The potential for getting into tax debt is why it’s so important to determine if the windfall is taxable and carefully plan how you’ll spend a financial windfall. However, if you’ve already spent the extra and you are already facing or worried about the consequences of owing money to the CRA, it may be time to explore your options for income tax debt help.
Taxable vs. Non-Taxable Windfalls
The difference between taxable and non-taxable windfalls in Canada depends on the source of the money. According to Canada’s Income Tax Act, income is taxable if it comes from:
- Employment earnings
- Business income
- Investment income from property or other assets
- Capital gains
It should also be noted that some government-provided benefits are also taxable. This includes Canada Emergency Response Benefits (CERB) and Canada Recovery Benefits (CRB). CRB tax payments are based on your annual income for the year in which you received the benefit.
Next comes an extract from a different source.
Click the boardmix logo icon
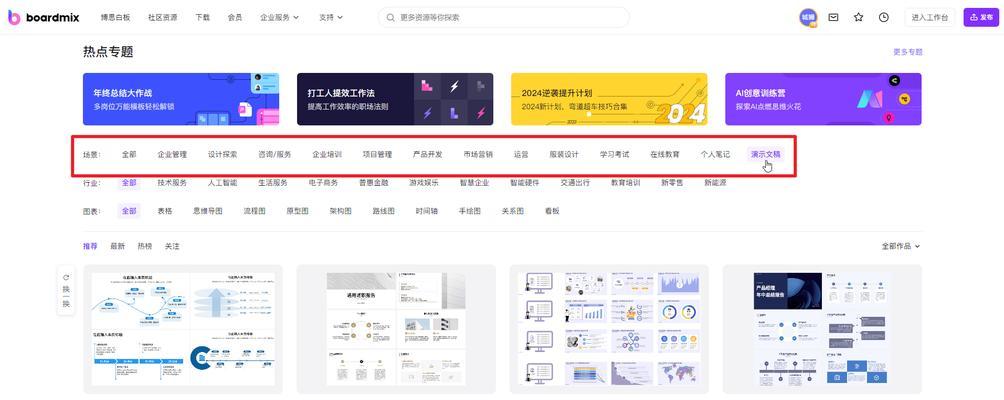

You can find out more about income limits and Canada recovery benefits to learn how much you may need to repay the CRA.
There are also a number of non-taxable sources of income, including:
- Lottery winnings
- Gifts and inheritances
- GST/HST credits
- Income tax refunds
- Canada Child Tax Benefits
- Child assistance payments
- Proceeds from a life insurance policy
- Income from a TFSA
- Most compensation for a personal injury
This doesn’t mean that these funds aren’t taxed at all. For example, inheritances are typically taxed as part of the deceased’s income at the time of death, so they are taxed before they reach the beneficiary.
It may not always be clear what the source of a financial windfall is and whether or not it is taxable. For example, if you work as an artist and sell a painting, the proceeds will count as taxable income. It can help to work with an accountant or tax expert when you receive a financial windfall.
How to Deal with CRA Debt
Not accounting for the taxes on a financial windfall can quickly turn sour. Many Canadians are used to having their taxes taken directly off their paycheque, and they may not realize what marginal tax rate they should be paying on windfall amounts. Canadians who receive a windfall should set this amount aside and be prepared to pay it to the CRA when they file their taxes.
If you find out that you owe taxes on a financial windfall you have already spent, you may find yourself in debt to the CRA. Depending on the amount, it can be a struggle to repay. Talk to a Licensed Insolvency Trustee about ways to deal with CRA debt. You can book a free consultation to talk to a debt professional about your financial situation and the best way to move forward.
Don’t let a financial windfall turn into a burden. If you can, plan how you’re going to manage it, find out the tax implications, and make sure you know what will happen to it if you are in the midst of a bankruptcy or consumer proposal.